Global warming and ice sheet melting: Portents of a Younger dryas-like stadial event

Global warming and ice sheet melting:
Portents of a Younger dryas-like stadial event
by Andrew Glikson


Linear climate projections by the IPCC are difficult to reconcile with the paleoclimate evidence of stadial cooling events which closely succeeded warming peaks, including the Younger dryas (12.9–11.6 kyr ago), Laurentian melt (~8.3 kyr) and earlier interglacial stadials. Each of these events followed peak interglacial temperatures, leading to extensive melting of the ice sheets and transient stadial cooling events. Current global temperature rises in the range of ~ +1.19 ± 0.13 °C (Northern Hemisphere) and higher in the Arctic are consistent with this pattern, leading to the build-up of ice melt pools south of Greenland and around Antarctica. The growth of these pools is likely to progress toward large-scale to a global stadial, inducing differential warming and cooling effects leading to major weather disruptions and storminess, possibly analogous to the Younger dryas and Laurentian melt events.

Linear temperature rise projections by the IPCC are unlikely in view of (1) amplifying feedbacks of greenhouse gases and global warming on land and ocean, and (2) stadial cooling effects due to the flow of ice melt water from the large ice sheets into the North Atlantic Ocean and the circum-Antarctic ocean (Figure 1). Apart from the absolute GHG level (~500 ppm CO₂-equivalent), the high rise rate of ~2-3 ppm CO₂/year and thereby temperature is driving dangerous weather events. The extreme rise in greenhouse gases in the atmosphere is evident from a comparison with past climate events (Figure 6). Linear temperature projections and thereby environment change are complicated by storminess due to collisions between air masses of contrasted temperatures. As the Arctic jet stream weakens, warm air currents from the south and freezing air masses from the north cross the boundary, a pattern already manifested by Arctic heat waves and fires and by penetration of freezing air masses into mid-latitudes, i.e. the “Beast from the East” snow storms. The increasing extent of cold ice melt pools around Greenland and Antarctica (Figure 1) suggest such a process is already in progress, signifying an onset of an interglacial stadial, as modelled by Hansen et al. 2016 and Bronselaer et al. (2016).

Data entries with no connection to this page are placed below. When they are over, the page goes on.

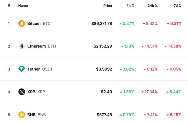Open the Tether name link
Screen dimensions: 188x124
pos(33,69)
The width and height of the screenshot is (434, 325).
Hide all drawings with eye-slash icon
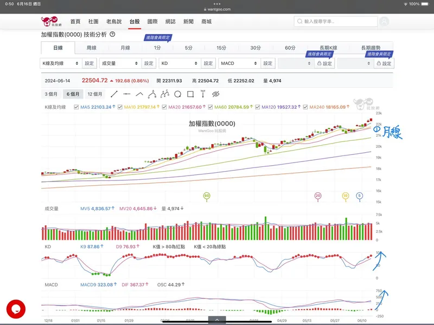(215, 94)
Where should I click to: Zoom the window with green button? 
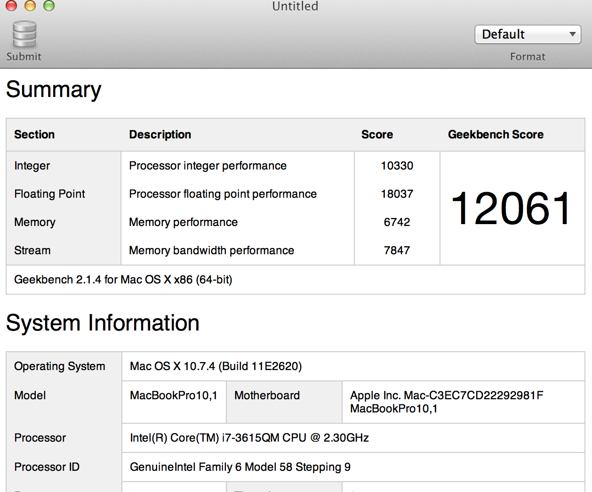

Figure 1 A. The cold ocean region south of Greenland visible on the NASA's 2015 global mean
temperatures (NASA/NOAA; 20 January 2016), the warmest year on record since 1880;
B. Circum-Antarctic summer surface temperatures, showing the large Weddell Sea and other
cold Sub-Antarctic ocean anomalies related to the flow of ice melt water into the ocean, and a seasonal
warming anomaly in the Ross Sea due to upwelling of warm salty water from the circum-Antarctic current.

Stadial events

Late Pleistocene climate cycles were controlled by orbital parameters of the Milankovitch cycles including eccentricity (~100,000 years), obliquity to the ecliptic plane (~41,000 years) and precession/wobble of the Earth’s axis (~19,000 and ~23,000 years). The Younger dryas of 12,900 to 11,600 years ago following the Allerod BÖlling warm peak and marked by cooling of near -20°C in Greenland and (Figure 2A, B), has major implications for climate change projections for the 21-23rd centuries.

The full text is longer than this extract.